A woman stabbed her 5-year-old daughter and has pleaded guilty to manslaughter by diminished responsibility. a legal clause for people who are deemed mentally unstable to take responsibility of their crime. According to reports, she stabbed her daughter for the fear of contracting the COVID-19 virus and dying.
An Indian woman living in the UK, Sutha Sivanantham, admitted killing her five-year-old daughter at their home. Sivanantham reportedly thought the little girl could not live without her if she were to contract the virus and die. According to reports, her husband Suganthan Sivanantham has blamed the pandemic and said that the lockdown restrictions may have "pushed her over the edge".
The woman stabbed her daughter 15 times who was lying on the bed in the apartment in South London before injuring herself too on June 30 last year, according to reports. She stabbed her daughter in the neck, the chest and the abdomen area.
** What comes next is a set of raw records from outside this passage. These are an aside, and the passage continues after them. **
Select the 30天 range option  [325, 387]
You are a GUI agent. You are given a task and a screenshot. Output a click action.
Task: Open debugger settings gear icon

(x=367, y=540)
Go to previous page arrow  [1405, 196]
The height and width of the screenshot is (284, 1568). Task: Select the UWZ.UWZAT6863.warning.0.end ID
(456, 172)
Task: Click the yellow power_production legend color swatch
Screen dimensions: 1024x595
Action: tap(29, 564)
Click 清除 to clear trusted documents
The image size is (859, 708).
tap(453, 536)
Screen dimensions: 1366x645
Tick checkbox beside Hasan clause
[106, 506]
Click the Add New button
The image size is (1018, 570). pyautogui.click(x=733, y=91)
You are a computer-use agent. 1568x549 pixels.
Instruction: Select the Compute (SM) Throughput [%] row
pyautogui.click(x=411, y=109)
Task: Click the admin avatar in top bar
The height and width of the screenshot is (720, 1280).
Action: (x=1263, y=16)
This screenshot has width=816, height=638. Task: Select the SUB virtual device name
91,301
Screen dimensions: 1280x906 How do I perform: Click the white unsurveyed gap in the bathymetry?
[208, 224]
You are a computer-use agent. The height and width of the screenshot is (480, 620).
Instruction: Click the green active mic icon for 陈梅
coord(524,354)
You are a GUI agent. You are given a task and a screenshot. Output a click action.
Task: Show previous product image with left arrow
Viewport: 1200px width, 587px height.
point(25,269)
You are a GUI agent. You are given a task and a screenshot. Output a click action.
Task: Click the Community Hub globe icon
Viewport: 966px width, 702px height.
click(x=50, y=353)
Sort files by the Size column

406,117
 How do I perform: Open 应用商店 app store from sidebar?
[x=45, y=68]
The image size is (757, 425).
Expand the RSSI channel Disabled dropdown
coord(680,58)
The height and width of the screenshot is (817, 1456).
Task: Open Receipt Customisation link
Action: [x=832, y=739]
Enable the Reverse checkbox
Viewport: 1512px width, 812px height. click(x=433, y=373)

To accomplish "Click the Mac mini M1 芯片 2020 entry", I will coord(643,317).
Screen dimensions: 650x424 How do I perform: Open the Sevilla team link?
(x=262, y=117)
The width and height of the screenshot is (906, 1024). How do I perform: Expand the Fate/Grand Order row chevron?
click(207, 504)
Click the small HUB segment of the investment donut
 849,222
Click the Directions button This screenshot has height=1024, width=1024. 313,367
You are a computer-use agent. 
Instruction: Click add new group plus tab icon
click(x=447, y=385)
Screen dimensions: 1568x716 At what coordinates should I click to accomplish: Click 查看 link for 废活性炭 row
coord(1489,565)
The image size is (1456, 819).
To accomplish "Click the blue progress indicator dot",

Sivanantham was found injured in her abdomen in her bedroom by her neighbours at Monarch Parade, Mitcham at around 4 PM. She was taken to the hospital where she remained for two months before going into police custody.
Sivanantham got married to her husband in an arranged marriage in 2006. She complained about being severely ill with unknown ailments since a year before the tragedy. The woman has denied murder but admitted manslaughter on the grounds of diminished responsibility. Suganthan Sivanantham who is a Sainsbury worker reportedly said that he hasn't spoken to his wife but he accepts that she is not responsible for her actions. He said, "I know that if she was well she would not have been able to kill our daughter."
She was charged under sections 37 and 41 of the Mental Health Act and was sent to be treated in the hospital. A psychiatrist who has treated Sivanantham revealed that the COVID-19 lockdown causing social isolation and stress contributed to the serious mental illness in the woman.